# Looking for help in understanding the desktop capture architecture



## gskrills (Jul 14, 2014)

I am having a hard time understanding how OBS draws the preview window and I am looking for someone to help explain the code / architecture behind the DrawPreview function.

For the sake of discussion, lets refer to only capturing the desktop.

I am having a hard time understanding where DrawPreview gets its textures from and how it updates every frame. Are the textures created / updated every frame using BitBlt and sending directly to the DC of the curCaptureTexture surface? I only see BitBlt called during PreProcess() function and not anywhere else, how does the program update the texture on every frame? If I am on the wrong path as to how the textures are updated, please point me the right way.

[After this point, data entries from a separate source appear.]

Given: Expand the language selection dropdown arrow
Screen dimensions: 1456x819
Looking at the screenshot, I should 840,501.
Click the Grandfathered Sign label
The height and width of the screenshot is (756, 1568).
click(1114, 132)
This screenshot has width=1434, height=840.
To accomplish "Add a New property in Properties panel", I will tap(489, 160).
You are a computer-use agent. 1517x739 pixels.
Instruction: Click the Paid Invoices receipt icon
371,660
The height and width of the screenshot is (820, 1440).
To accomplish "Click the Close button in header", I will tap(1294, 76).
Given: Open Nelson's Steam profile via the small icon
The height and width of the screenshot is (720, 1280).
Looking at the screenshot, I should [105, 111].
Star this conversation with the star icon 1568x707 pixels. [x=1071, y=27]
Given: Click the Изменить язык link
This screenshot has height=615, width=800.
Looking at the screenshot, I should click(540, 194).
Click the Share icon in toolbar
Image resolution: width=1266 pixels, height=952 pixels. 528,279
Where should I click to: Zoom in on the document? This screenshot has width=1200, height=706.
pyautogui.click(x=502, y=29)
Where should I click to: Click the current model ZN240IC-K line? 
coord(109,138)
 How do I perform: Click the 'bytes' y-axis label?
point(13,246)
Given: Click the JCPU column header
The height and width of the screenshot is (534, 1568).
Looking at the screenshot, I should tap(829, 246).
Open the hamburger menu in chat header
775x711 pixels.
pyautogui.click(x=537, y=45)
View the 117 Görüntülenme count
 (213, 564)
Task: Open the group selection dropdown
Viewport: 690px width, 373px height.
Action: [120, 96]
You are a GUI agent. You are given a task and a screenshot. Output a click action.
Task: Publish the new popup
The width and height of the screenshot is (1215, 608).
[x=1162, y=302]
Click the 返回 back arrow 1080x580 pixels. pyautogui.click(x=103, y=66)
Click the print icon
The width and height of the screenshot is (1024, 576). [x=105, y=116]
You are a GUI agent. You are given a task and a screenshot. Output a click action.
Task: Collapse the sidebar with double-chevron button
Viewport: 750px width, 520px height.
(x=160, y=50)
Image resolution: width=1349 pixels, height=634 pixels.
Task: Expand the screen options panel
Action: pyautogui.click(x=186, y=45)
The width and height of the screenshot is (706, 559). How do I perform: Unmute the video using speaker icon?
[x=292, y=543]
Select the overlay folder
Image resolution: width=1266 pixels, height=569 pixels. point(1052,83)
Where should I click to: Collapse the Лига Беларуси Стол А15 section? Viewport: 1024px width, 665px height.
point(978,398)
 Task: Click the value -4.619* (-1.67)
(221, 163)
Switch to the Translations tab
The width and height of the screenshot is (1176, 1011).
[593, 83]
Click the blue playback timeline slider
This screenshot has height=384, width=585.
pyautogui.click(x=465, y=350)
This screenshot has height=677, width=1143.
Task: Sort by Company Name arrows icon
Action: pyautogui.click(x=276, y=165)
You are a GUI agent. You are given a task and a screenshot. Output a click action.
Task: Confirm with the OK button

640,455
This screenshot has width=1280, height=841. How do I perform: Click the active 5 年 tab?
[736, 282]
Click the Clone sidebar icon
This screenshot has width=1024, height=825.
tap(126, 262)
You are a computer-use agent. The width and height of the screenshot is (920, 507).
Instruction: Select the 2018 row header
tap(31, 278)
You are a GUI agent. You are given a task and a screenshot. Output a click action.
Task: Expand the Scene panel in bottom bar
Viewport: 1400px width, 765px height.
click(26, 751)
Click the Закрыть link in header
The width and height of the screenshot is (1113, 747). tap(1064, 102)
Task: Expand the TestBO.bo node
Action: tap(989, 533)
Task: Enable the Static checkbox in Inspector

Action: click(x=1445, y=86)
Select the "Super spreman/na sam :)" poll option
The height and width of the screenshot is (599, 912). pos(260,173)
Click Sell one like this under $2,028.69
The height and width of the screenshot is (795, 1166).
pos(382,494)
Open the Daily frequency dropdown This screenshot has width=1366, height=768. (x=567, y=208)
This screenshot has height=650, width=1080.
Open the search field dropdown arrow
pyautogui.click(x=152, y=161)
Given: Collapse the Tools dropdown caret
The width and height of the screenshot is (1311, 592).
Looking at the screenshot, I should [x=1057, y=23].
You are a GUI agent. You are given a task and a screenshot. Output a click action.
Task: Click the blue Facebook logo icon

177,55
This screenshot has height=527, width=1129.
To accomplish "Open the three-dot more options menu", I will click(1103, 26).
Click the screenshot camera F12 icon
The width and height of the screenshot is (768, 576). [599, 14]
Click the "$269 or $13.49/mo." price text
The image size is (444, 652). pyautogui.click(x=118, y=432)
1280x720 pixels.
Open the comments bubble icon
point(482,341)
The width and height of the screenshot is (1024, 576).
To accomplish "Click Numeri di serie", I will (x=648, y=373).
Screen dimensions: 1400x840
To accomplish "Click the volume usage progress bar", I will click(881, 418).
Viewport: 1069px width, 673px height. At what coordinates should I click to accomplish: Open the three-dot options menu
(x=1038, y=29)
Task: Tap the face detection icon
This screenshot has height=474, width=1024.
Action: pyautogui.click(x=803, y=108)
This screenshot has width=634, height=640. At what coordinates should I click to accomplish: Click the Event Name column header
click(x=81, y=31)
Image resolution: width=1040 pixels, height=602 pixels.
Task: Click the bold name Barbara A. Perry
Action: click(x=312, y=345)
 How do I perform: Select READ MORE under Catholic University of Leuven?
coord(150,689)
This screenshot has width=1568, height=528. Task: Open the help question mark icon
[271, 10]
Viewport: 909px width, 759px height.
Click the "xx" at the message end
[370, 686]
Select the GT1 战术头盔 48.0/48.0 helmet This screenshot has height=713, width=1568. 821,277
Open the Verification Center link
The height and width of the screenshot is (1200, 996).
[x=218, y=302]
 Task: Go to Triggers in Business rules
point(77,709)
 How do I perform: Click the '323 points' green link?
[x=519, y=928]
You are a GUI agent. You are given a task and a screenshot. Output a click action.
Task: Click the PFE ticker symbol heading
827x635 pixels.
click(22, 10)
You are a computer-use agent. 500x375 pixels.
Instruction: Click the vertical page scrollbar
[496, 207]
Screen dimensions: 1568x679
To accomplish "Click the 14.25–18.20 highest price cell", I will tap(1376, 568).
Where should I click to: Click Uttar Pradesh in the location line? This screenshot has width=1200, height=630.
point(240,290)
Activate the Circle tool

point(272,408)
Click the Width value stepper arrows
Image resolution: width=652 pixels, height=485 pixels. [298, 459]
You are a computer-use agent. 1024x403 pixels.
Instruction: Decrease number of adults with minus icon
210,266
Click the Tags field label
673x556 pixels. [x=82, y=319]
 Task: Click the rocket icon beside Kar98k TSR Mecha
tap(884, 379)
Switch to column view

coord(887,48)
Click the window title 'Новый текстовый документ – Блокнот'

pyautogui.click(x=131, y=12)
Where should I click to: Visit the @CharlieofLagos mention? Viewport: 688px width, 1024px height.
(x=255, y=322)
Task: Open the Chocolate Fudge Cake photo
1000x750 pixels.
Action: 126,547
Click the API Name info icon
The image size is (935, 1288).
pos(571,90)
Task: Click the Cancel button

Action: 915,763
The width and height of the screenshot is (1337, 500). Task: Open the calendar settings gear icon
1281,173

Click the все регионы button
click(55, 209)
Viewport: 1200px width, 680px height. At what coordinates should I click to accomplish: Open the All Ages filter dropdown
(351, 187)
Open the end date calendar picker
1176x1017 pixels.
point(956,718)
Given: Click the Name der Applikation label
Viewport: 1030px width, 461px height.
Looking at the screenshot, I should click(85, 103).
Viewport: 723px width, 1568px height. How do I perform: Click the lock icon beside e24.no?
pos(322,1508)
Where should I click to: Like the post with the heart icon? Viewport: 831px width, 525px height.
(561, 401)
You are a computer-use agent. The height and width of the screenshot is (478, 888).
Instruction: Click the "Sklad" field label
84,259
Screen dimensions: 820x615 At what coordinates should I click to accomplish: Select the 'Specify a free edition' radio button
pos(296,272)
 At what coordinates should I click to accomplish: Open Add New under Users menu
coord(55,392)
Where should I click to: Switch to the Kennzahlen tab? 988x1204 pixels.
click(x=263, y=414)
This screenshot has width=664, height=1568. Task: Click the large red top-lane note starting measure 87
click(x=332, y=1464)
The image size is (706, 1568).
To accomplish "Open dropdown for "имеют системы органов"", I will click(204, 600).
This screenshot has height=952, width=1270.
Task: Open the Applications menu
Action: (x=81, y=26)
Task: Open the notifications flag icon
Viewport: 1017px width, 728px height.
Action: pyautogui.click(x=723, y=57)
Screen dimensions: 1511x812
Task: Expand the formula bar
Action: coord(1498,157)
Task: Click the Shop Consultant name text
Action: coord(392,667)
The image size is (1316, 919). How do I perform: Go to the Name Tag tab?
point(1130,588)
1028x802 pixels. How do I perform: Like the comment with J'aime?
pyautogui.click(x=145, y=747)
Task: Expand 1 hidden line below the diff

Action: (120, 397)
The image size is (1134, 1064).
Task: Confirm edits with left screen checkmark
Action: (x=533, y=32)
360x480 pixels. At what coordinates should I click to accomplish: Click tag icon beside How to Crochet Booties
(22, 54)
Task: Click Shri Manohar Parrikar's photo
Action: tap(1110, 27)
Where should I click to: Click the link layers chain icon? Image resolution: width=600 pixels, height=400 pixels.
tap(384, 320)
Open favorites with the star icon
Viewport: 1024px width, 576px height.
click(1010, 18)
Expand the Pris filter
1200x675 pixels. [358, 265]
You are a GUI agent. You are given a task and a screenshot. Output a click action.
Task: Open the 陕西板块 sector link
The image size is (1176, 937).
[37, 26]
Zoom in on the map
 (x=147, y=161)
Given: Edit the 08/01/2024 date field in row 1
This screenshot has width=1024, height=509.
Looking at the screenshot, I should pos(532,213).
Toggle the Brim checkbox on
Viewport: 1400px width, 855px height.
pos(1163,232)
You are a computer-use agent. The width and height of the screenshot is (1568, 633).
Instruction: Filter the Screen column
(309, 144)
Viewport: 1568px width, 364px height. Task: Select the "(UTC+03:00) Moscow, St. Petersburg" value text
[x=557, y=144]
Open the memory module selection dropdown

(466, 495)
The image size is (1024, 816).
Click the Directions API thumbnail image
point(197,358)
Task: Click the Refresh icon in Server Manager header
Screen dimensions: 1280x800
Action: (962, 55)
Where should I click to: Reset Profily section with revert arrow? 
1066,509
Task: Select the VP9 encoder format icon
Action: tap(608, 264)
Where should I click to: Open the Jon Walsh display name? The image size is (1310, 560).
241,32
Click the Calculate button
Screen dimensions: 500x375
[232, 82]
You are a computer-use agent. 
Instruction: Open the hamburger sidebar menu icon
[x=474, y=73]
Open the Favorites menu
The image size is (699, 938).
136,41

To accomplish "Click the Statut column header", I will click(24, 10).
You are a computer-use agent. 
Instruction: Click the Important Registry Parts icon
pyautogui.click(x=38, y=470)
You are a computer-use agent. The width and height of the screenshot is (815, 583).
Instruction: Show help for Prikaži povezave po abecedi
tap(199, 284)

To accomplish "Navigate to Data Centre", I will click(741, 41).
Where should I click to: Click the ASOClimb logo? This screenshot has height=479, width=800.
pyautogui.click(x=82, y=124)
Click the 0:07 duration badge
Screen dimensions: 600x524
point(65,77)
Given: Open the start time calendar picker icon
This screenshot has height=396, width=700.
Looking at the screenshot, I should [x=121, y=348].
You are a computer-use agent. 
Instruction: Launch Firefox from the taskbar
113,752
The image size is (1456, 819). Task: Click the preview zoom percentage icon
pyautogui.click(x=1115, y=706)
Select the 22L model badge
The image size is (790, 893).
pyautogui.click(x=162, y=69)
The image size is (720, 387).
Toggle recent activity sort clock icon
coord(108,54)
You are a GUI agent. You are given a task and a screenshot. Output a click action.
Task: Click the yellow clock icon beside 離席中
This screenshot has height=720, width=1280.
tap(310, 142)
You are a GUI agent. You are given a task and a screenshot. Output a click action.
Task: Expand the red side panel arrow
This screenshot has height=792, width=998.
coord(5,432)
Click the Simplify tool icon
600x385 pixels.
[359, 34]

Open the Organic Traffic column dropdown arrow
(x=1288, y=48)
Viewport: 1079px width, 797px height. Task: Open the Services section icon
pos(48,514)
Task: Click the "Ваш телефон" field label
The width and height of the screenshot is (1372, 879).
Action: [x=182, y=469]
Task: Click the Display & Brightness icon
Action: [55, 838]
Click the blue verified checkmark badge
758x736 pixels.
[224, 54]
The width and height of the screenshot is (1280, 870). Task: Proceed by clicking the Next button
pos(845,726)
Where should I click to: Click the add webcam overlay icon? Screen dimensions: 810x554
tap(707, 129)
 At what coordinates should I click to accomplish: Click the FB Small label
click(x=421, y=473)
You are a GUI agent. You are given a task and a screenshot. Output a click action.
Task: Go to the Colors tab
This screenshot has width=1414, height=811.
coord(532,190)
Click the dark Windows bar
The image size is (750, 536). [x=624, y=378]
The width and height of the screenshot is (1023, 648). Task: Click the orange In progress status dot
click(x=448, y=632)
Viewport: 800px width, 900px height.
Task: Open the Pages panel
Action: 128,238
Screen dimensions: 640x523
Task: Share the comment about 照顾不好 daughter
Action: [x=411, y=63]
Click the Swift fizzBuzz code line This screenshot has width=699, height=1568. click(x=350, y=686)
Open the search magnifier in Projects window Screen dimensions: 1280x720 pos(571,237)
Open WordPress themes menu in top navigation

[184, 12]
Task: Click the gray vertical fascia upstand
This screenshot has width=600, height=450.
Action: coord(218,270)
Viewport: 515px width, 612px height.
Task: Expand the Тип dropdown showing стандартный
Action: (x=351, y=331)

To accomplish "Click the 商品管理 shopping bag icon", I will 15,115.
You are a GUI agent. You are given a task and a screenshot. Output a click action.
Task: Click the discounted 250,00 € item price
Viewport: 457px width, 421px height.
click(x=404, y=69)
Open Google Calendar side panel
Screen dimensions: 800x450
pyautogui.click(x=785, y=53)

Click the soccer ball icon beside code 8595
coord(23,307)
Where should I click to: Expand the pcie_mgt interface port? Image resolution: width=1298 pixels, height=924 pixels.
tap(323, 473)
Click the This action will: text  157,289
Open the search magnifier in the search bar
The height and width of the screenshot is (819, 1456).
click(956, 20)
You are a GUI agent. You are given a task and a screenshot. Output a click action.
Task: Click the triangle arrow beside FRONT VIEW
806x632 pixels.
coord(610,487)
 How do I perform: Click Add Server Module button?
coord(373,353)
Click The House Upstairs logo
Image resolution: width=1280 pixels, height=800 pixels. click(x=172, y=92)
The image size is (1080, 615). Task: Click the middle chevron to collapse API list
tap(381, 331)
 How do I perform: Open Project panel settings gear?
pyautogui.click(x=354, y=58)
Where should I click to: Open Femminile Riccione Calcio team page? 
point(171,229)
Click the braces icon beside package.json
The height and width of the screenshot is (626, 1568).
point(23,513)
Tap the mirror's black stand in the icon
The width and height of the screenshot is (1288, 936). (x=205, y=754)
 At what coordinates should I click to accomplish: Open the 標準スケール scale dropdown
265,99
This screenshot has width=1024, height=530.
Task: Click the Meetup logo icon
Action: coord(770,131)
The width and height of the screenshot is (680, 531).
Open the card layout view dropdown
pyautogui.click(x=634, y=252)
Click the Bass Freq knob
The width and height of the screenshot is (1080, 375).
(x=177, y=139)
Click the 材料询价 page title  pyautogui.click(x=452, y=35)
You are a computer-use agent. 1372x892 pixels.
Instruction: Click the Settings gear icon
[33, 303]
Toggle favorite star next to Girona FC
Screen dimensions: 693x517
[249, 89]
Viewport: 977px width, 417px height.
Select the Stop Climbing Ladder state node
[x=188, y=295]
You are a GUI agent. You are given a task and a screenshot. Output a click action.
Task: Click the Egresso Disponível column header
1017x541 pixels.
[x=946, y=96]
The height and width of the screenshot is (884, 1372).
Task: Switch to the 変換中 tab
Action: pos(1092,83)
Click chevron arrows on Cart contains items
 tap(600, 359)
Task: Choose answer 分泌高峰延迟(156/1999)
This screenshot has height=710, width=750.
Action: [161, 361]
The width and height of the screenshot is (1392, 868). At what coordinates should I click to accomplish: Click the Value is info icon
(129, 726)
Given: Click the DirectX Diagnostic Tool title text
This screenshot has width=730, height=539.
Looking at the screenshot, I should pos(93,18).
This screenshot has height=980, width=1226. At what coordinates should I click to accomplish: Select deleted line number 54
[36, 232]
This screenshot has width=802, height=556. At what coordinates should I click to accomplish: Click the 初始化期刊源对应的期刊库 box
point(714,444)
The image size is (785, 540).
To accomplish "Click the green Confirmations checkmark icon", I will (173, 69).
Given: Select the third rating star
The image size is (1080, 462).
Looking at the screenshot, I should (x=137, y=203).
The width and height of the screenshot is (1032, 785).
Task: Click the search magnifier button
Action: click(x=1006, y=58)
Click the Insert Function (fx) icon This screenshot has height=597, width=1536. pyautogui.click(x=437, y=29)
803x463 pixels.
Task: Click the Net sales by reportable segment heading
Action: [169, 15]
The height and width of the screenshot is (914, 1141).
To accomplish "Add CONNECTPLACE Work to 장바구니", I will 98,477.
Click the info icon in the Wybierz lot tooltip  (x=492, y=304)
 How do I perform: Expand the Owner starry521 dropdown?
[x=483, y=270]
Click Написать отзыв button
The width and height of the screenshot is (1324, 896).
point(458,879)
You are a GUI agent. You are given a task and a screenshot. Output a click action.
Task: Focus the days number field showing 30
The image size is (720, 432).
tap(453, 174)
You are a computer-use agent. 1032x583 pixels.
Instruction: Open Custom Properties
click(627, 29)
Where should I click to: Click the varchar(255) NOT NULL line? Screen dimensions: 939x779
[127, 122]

Let me know if I need to explain something better. Any explanation on the general texture capture architecture for OBS would be much appreciated as sometimes the source is hard to follow.


----------



## gskrills (Jul 15, 2014)

So after a day of no answers I have created a standalone program that uses BitBlt to capture the screen similar to the way of draw preview but its quite a bit worse. This makes me think the DrawPreview function doesn't rely on BitBlt and uses something else to capture the desktop. Anyone have any insight on how the DrawPreview function works?


----------



## Jim (Jul 15, 2014)

I wasn't really able to spend much time on the forum because I've been busy on the new release.

The reason why Preprocess() updates the texture every frame is because it's called every frame before the actual rendering is done.  It updates the texture via the BitBlt using IDXGISurface1::GetDC() to paint the HDC of the target window directly to the texture (which is more efficient than normal means when aero is enabled).  It updates that texture every Preprocess() and then draws it on every Render().

This isn't the only capture method though, just one of many.

OBS::DrawPreview() just draws the preview/projector windows.  It doesn't do any BitBlt there, it's just painting the current main output texture, which is already rendered with the captures beforehand.


----------